Walk Two Moons

742238

NEWBERY MEDAL WINNER – 1995

Walk Two Moons

by Sharon Creech

Age: 10 +

Interests: mystery, family, death, grandparents, friendship, first love, divorce

HarperCollins: 1994

280 pages, 44 chapters

Also by this author: Ruby Holler, Absolutely Normal Chaos, Chasing Redbird, Bloomability, The Wanderer, Love That Dog, Heartbeat, Replay, Hate That Cat

Salamanca Hiddle is a country girl transplanted to the city just as she’s trying to make sense of the loss of her mother. She embarks on a lengthy road trip with her eccentric grandparents, and when they ask her to tell them a story she launches into the saga of her new friend Phoebe. Phoebe’s life was thrown into turmoil when her mother abruptly left, and Phoebe’s imagination went into immediate overdrive.
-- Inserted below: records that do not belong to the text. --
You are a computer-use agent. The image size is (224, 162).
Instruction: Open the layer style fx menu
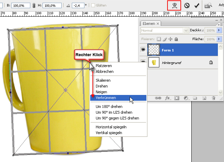167,98
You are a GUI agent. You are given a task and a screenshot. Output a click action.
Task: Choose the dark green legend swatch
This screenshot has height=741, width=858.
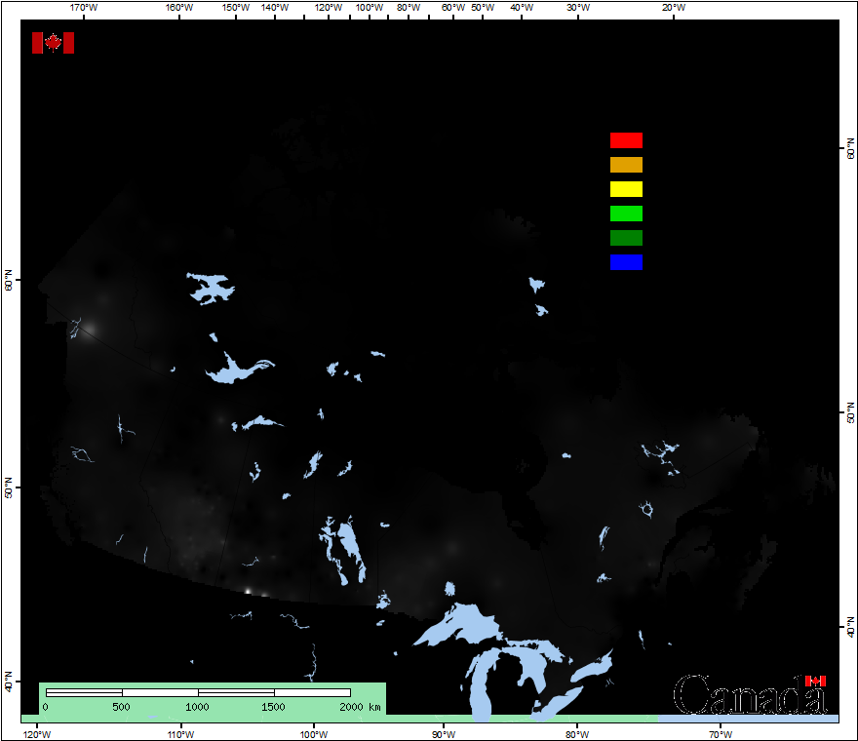(x=626, y=238)
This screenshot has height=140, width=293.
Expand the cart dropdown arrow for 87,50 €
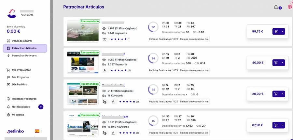(282, 125)
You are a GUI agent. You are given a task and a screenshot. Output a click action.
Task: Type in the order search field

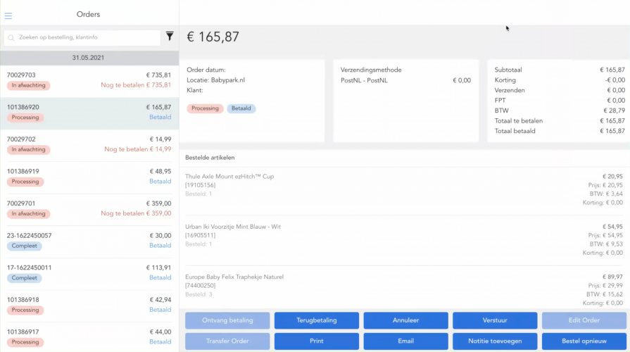[x=86, y=37]
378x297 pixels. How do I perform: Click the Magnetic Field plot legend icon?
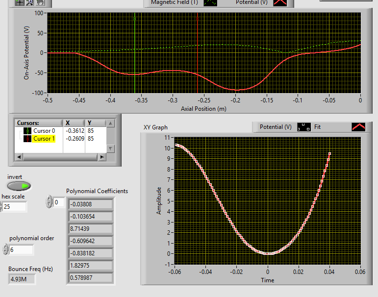pyautogui.click(x=211, y=2)
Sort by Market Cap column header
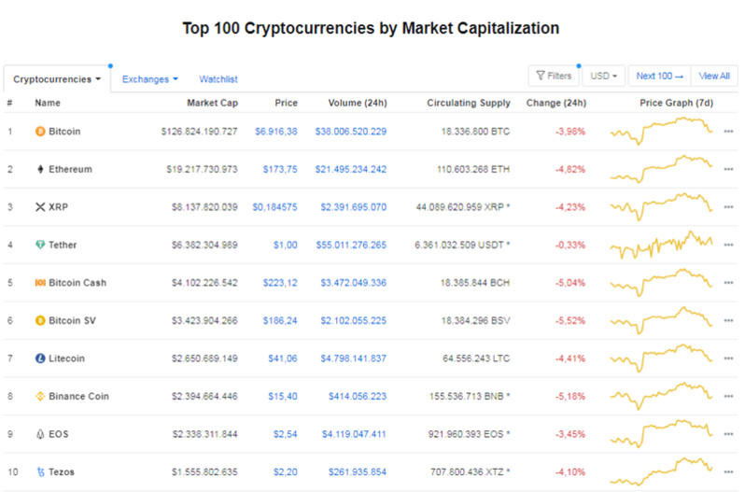The image size is (745, 492). point(212,103)
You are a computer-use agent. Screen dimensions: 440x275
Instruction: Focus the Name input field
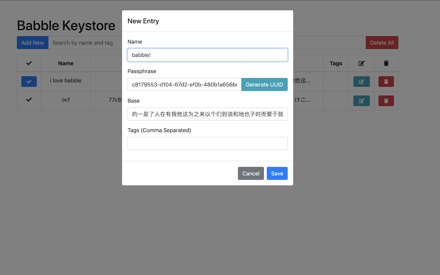pos(207,55)
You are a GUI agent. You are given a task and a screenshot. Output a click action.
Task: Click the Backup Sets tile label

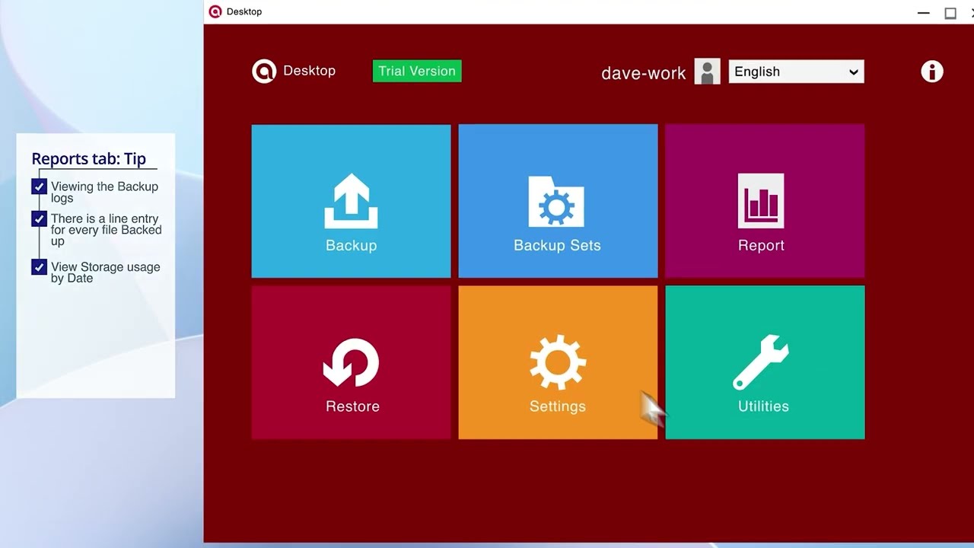click(557, 245)
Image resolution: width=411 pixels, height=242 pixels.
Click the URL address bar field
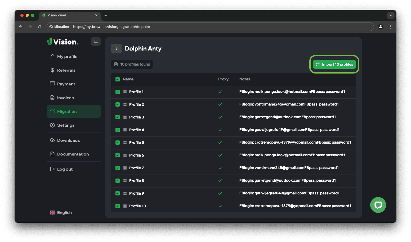click(x=212, y=27)
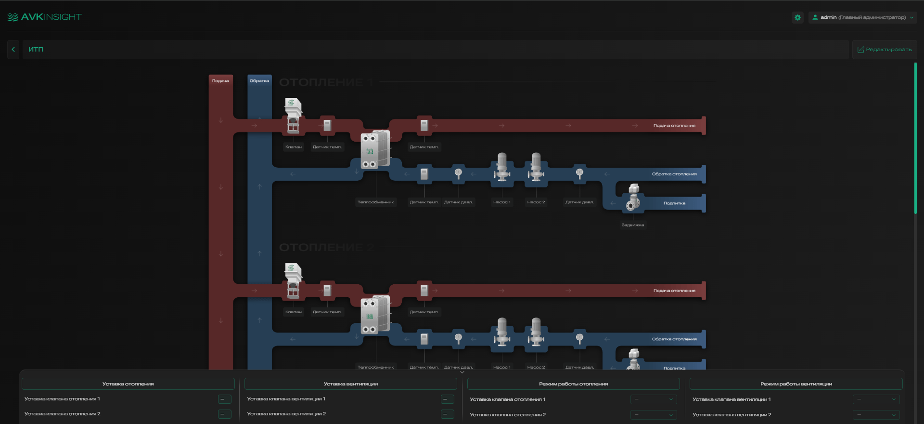Click the green vertical scrollbar
Screen dimensions: 924x424
point(915,138)
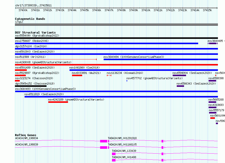Click the nsv4249008 gnomAD red bar

click(x=116, y=65)
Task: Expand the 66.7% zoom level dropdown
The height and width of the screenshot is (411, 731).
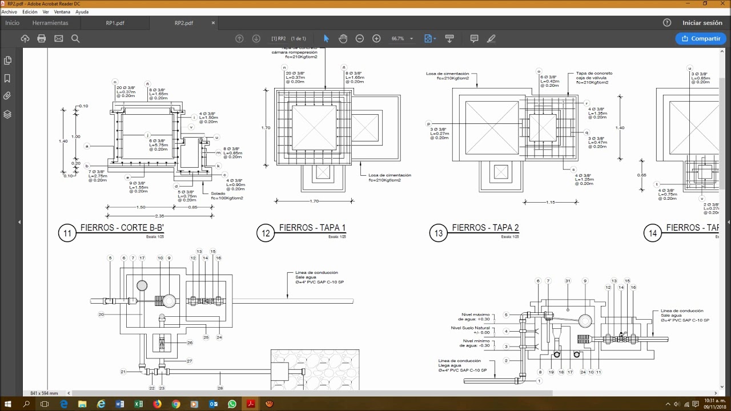Action: click(402, 38)
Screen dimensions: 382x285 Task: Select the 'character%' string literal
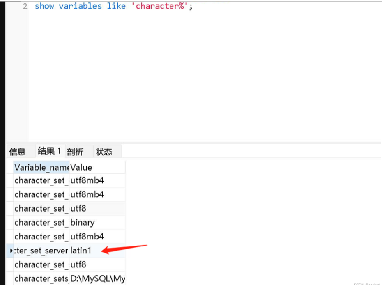pos(160,6)
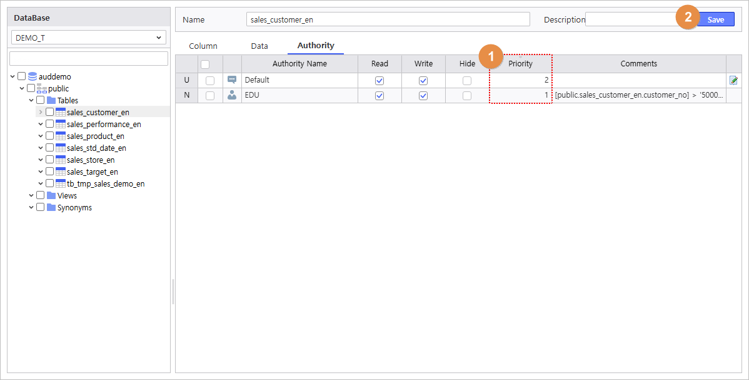The width and height of the screenshot is (749, 380).
Task: Click the database tree search box
Action: tap(89, 58)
Refusing to believe her mother would leave, she decides she was kidnapped, and her suspicion turns to her next-door-neighbour and the bodies she may have buried in her garden. As Sal tells Phoebe’s story, she gains new insights into her own sense of loss and grief. And as the car nears their destination, the city where Sal’s mother is, Sal finally accepts that her mother is really never coming back.
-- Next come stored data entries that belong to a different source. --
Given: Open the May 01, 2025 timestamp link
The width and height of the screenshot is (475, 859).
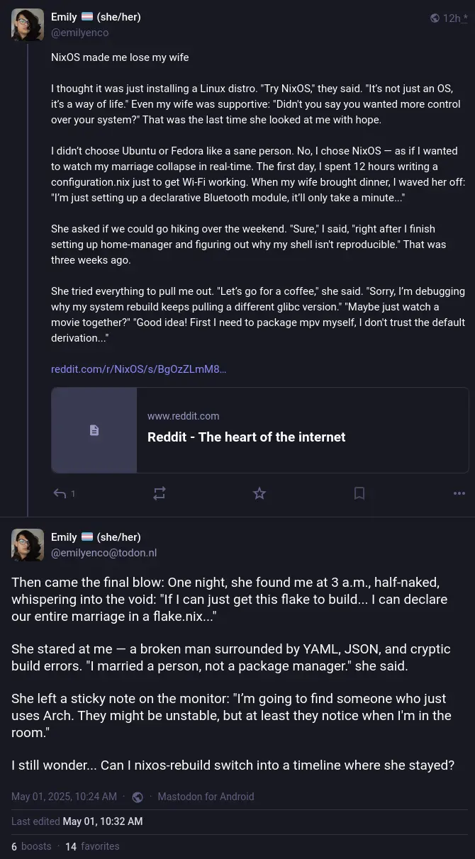Looking at the screenshot, I should pos(64,797).
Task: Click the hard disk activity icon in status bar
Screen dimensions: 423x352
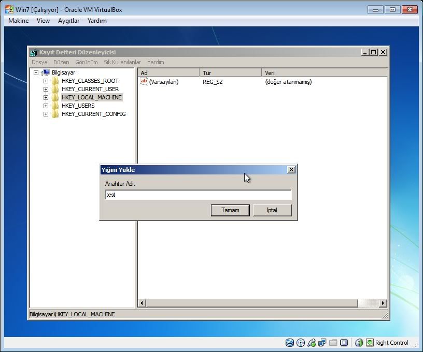Action: tap(289, 343)
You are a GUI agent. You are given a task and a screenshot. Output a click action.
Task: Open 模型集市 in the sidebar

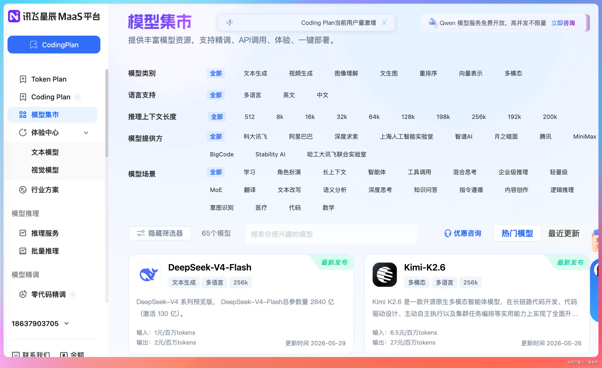(x=52, y=115)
A road trip story with some really amusing characters: Gram and Gramps are quite hilarious, and Sal’s own first stirrings of love for a boy in her class are really funny. The Hiddles also have their own way of expressing themselves, and Sal’s narrative voice is always entertaining. The tone is light and comedic to balance some heavy themes: a miscarriage is graphically related, a disturbing memory for Sal and one that unhinged her mother for a long time after. The fate of her mother is only told near the end of the book – she perished in a horrific bus accident. And near the very end her Gram suffers a stroke and dies rather suddenly. Tragedy touches nearly every peripheral character – Mrs. Cadaver witnesses the death of her husband, Ben’s mother is mentally ill and no longer knows him.

This is a well written and entertaining book – I read it in one sitting, going late into the night – but it did feel a little cluttered, packed full of event and detail. It’s richly layered to the point of distraction. And the surprise twist that Sal’s mother is actually dead was telegraphed several times; I would think most readers would figure it out long before the ending.

I was immediately reminded of Creech’s Carnegie Medal winner Ruby Holler, which also features incorrigible children and loving, eccentric grandparents. Kate diCamillo’s Flora and Ulysses also addresses family breakup and trauma with equally quirky characters but much more magic and superpowers.